In this study, we tested whether the tadpoles of Eupemphix nattereri (crypsis) and Rhinella schneideri (unpalatability), which present different antipredator mechanisms, have different mortality rates depending on the predator type, the fish Oreochromis niloticus and the dragonfly larvae of Aeshna sp. Our hypothesis is that the efficiency of the antipredation strategy will be affected by the predator types: cryptic behavior will have higher success rates against the invertebrate predator, whereas unpalatability will have better success against the vertebrate predator.
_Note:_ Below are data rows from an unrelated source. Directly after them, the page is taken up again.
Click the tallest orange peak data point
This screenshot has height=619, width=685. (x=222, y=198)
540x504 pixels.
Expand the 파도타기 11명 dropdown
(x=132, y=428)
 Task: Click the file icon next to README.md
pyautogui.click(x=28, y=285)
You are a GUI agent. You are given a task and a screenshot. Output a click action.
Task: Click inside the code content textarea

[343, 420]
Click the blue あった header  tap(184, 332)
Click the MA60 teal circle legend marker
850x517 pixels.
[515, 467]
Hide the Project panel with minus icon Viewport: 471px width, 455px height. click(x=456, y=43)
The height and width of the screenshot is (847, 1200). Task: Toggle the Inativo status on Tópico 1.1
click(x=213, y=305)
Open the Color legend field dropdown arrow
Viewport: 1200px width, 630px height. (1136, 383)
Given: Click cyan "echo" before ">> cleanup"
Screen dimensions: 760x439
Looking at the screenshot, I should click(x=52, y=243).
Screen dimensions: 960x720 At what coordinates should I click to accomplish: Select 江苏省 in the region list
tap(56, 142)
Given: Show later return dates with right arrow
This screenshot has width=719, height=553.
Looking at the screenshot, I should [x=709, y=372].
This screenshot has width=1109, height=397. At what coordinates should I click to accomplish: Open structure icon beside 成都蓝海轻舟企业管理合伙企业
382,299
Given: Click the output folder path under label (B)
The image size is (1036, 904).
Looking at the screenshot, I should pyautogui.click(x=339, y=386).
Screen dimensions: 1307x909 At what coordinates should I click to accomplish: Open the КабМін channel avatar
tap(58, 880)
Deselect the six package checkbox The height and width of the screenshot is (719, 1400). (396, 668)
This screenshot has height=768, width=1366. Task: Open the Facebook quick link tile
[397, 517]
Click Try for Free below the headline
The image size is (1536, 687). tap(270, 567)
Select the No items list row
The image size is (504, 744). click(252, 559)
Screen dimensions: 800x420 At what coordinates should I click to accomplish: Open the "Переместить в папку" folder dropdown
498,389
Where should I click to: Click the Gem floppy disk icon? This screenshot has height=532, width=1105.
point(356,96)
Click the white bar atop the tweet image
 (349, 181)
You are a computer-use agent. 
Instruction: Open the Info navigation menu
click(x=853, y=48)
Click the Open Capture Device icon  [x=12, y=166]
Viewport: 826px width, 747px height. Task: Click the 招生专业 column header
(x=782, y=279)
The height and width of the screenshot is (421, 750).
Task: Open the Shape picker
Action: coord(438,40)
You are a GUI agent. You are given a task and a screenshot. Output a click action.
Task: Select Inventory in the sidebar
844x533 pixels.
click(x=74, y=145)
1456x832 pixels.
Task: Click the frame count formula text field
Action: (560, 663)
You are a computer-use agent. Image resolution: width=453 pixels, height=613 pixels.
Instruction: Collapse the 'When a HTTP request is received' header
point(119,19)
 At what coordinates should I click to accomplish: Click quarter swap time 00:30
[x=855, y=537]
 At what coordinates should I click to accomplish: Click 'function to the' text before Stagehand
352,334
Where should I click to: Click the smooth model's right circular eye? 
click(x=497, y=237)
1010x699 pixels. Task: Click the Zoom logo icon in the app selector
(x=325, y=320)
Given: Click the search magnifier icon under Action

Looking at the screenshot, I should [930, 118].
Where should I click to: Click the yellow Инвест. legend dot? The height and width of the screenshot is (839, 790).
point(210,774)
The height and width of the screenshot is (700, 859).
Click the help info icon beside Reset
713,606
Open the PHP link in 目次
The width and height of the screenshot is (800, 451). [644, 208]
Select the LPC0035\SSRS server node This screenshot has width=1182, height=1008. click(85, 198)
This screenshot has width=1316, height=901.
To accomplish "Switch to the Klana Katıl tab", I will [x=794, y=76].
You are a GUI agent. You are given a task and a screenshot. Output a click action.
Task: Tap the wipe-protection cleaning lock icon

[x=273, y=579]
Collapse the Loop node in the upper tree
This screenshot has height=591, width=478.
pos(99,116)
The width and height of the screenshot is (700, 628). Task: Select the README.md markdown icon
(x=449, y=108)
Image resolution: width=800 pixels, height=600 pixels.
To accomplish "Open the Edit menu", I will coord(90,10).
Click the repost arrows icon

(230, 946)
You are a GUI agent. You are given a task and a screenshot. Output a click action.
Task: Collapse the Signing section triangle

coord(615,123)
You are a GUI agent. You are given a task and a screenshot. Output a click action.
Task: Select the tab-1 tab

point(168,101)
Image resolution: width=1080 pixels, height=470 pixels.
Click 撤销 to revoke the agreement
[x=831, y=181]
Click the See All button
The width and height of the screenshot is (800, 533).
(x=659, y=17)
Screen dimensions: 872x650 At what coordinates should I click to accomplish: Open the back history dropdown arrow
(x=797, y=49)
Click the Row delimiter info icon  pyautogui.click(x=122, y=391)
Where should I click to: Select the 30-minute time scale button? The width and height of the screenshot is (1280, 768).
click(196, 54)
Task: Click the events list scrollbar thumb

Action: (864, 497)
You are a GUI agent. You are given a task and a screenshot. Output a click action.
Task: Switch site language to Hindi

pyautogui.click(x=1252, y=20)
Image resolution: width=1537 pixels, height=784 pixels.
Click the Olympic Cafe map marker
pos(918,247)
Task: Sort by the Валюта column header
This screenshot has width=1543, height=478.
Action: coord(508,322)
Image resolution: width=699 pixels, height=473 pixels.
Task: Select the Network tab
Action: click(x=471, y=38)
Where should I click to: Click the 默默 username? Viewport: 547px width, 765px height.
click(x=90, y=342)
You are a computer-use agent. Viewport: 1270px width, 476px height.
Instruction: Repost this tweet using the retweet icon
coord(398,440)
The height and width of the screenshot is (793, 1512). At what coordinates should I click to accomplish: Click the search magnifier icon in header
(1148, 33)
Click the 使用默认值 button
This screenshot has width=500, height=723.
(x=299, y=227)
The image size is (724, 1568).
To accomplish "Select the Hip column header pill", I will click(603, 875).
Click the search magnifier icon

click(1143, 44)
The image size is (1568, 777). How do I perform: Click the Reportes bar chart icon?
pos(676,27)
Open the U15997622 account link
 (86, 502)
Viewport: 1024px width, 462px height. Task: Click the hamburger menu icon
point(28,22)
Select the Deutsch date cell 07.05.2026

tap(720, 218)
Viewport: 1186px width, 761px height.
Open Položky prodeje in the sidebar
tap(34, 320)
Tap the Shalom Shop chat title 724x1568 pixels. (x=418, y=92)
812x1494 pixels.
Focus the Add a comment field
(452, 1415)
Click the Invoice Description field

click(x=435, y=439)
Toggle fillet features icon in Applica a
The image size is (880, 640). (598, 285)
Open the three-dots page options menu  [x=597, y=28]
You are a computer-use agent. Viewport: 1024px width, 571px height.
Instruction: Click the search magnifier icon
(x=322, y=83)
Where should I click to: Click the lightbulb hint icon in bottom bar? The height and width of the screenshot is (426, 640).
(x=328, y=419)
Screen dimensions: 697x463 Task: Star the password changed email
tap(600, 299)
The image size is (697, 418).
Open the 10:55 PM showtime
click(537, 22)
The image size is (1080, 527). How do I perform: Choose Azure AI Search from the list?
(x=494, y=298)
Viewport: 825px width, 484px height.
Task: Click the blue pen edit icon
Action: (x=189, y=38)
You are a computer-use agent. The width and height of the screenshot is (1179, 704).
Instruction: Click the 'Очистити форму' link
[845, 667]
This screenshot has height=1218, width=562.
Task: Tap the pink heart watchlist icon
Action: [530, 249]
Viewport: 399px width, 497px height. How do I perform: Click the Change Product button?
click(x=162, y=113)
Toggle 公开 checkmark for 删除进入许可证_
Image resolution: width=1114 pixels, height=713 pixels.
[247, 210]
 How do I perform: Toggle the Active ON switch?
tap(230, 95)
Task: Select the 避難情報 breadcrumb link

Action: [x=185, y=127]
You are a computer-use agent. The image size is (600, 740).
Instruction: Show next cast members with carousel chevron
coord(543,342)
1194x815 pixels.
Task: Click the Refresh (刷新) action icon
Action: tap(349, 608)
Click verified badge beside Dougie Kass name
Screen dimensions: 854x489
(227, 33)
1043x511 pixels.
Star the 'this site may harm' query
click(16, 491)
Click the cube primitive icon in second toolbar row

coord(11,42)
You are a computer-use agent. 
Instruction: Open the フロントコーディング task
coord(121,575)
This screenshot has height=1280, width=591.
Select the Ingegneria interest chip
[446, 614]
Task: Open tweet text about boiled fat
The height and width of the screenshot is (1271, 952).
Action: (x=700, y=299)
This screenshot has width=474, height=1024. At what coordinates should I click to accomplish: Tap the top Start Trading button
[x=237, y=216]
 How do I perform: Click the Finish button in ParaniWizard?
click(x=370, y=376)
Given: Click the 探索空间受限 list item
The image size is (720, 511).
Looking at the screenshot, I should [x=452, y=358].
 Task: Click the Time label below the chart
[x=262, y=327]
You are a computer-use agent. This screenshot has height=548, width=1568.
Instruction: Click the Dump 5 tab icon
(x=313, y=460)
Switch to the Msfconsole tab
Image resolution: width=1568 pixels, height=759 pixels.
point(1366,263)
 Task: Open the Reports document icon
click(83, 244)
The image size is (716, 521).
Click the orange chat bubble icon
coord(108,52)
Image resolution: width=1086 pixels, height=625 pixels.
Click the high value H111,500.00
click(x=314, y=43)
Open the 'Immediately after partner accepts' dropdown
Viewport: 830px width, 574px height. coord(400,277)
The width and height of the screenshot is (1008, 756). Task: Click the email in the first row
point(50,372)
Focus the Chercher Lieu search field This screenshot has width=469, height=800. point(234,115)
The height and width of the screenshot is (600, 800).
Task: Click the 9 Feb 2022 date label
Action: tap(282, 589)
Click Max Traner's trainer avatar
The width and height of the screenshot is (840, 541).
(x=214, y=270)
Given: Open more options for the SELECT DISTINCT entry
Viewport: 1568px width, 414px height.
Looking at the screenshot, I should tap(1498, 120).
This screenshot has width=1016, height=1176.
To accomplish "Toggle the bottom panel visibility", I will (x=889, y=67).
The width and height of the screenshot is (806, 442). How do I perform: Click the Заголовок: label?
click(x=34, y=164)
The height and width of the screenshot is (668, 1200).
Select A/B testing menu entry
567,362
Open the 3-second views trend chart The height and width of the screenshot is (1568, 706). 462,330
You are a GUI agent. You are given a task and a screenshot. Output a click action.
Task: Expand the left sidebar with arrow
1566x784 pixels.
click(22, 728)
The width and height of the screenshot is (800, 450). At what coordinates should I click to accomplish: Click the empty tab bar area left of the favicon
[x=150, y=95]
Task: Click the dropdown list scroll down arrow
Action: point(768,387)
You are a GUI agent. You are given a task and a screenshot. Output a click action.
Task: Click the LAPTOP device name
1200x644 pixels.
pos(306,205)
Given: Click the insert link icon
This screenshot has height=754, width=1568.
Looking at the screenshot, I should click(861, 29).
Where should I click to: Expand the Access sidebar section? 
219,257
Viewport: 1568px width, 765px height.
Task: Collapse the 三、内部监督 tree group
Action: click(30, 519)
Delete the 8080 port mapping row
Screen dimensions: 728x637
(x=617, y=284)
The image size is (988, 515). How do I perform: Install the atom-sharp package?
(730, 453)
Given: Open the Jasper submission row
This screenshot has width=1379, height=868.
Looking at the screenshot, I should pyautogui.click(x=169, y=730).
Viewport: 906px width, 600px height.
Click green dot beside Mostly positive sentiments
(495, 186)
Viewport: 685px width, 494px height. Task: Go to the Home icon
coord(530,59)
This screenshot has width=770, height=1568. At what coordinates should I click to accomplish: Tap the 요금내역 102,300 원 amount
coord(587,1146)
As suggested by Gunzburger & Travis (2005), once it has been established that a prey species is unpalatable to a predator, an experiment should be conducted to evaluate whether predators are capable of distinguishing palatable from unpalatable prey and are able to learn to avoid unpalatable prey once they have encountered it. Thus, we evaluated the ability of the fish predator to distinguish palatable from unpalatable prey but we also hypothesized that the experience of the predator and the antipredator mechanisms should interact and that the outcome of this interaction is dependent on the efficiency of the mechanism used to avoid predation. Thus, we designed two simple experiments to answer the following questions: (1) are tadpole antipredator behaviors designed for encounters with a specific predator, thus representing differential survival strategies?; (2) is there any difference in tadpole mortality rates between experienced and inexperienced predators according to the type of antipredator mechanism exhibited by the tadpole?